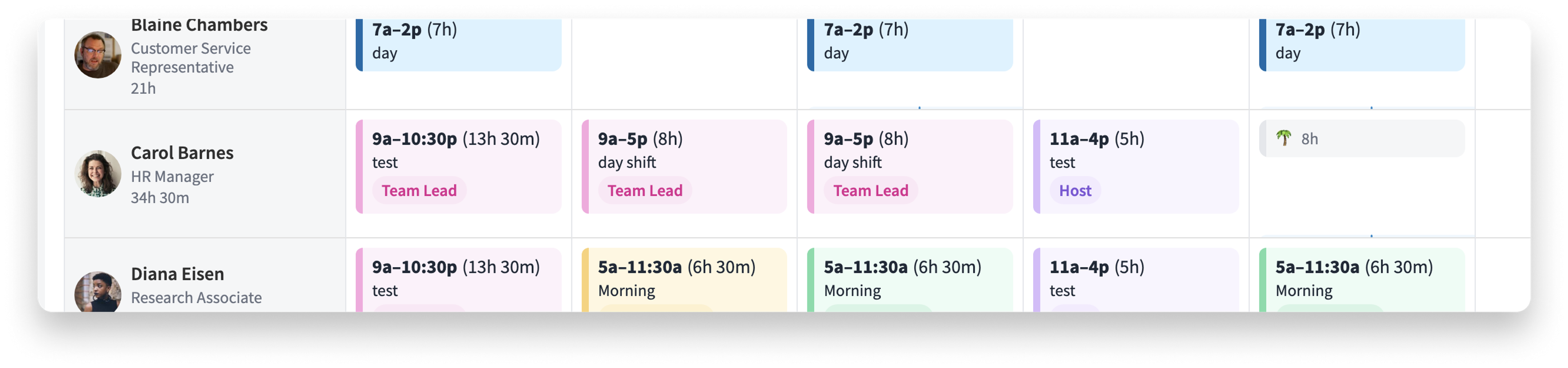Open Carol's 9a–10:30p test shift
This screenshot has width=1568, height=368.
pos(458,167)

==

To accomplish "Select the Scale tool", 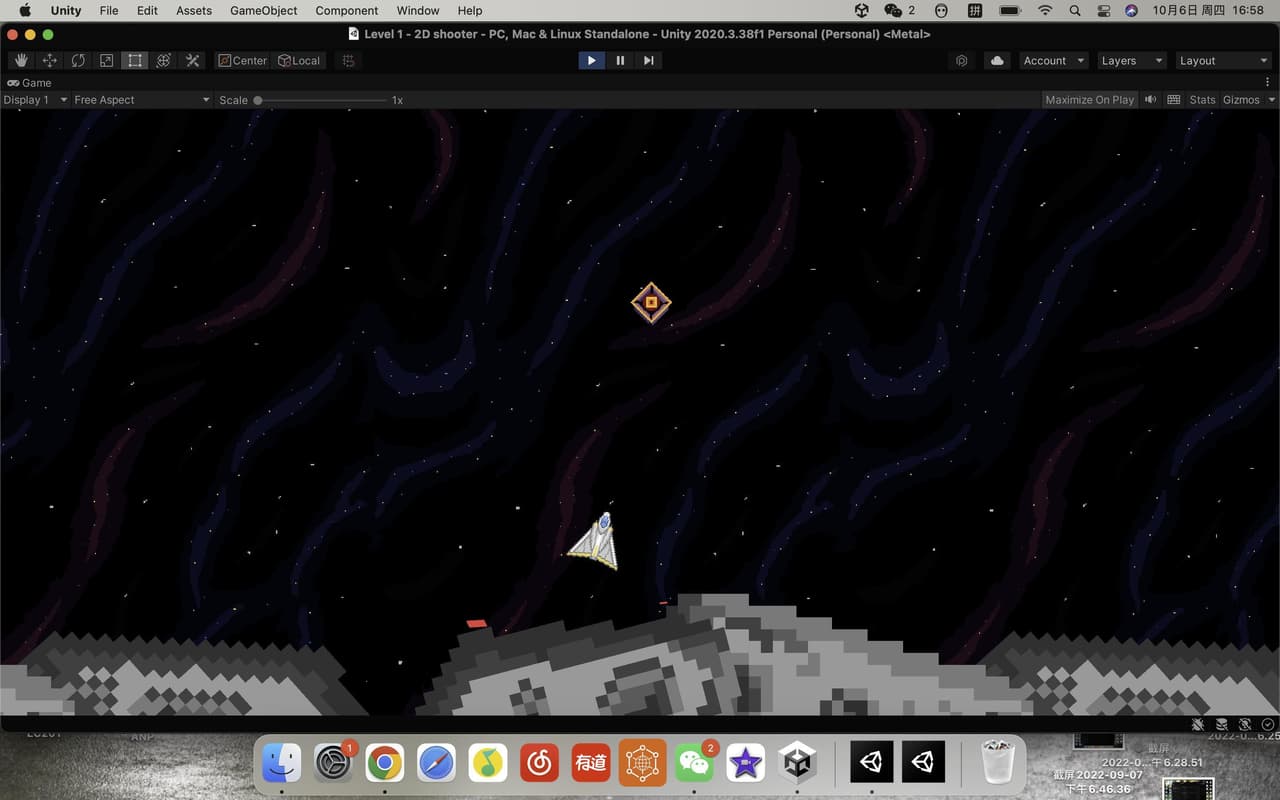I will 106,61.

* * *

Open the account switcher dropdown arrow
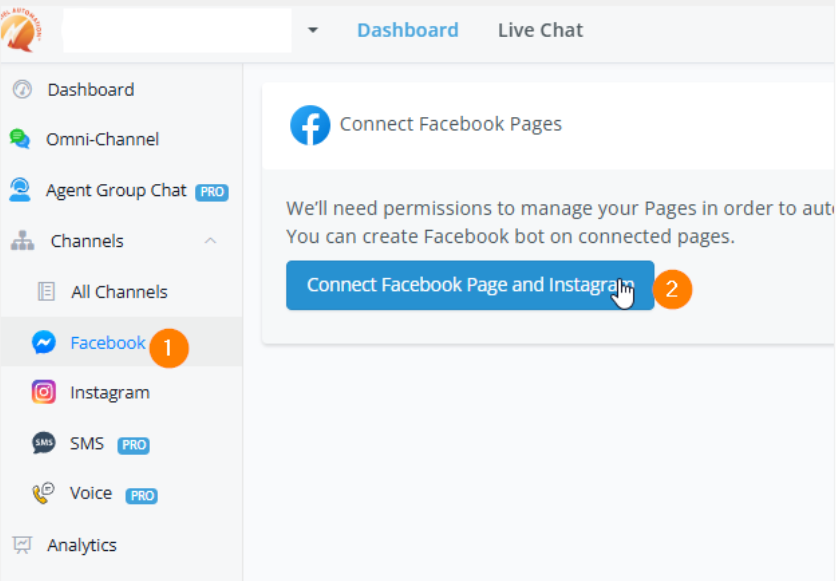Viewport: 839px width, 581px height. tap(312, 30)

▶ _INSTRUCTION_
Could you rewrite the part of the data that opens with the line containing "Open Carol's 9a–10:30p test shift" and closes with the line containing "pos(458,167)", changing "screenshot" to "image" and leaving everything else as it is? Leave the pictures out of your answer.

▶ _OUTPUT OF THE EXERCISE_
Open Carol's 9a–10:30p test shift
This image has width=1568, height=368.
pos(458,167)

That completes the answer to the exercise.